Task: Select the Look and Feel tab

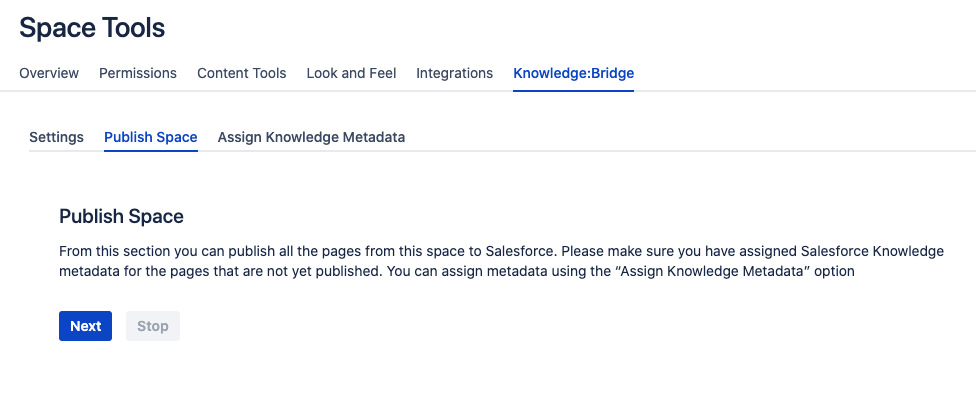Action: coord(351,73)
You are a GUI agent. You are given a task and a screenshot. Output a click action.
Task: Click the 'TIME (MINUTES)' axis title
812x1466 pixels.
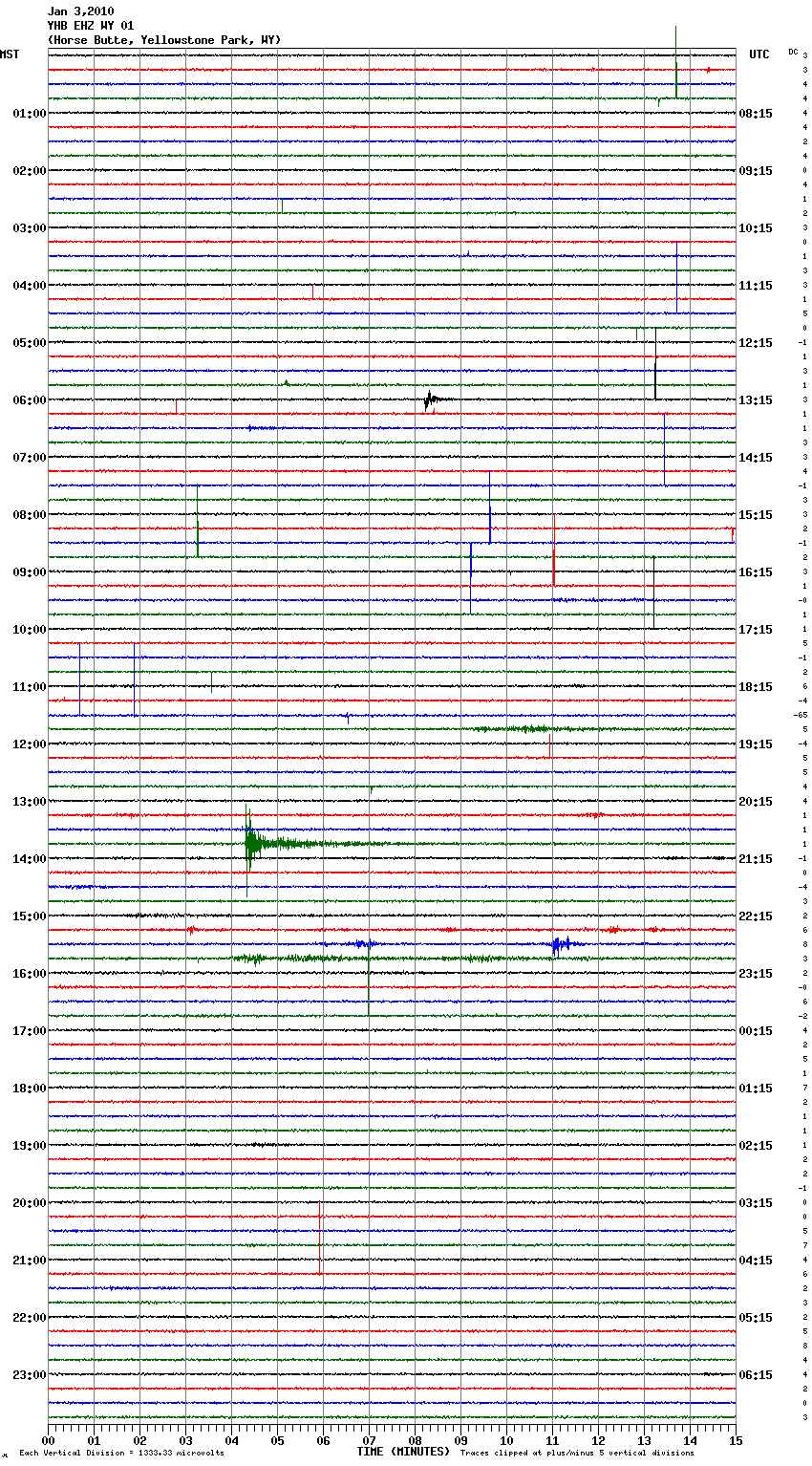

- Exercise description: Rewrite the records above, replacing "axis title" with "axis label" and leaving everything else unchanged. Omit the pictures from your output.

- Reply to the task:
Task: Select the Look and Feel tab

Action: coord(351,73)
You are a GUI agent. You are given a task and a screenshot. Output a click action.
Task: Click the 'TIME (MINUTES)' axis label
812x1466 pixels.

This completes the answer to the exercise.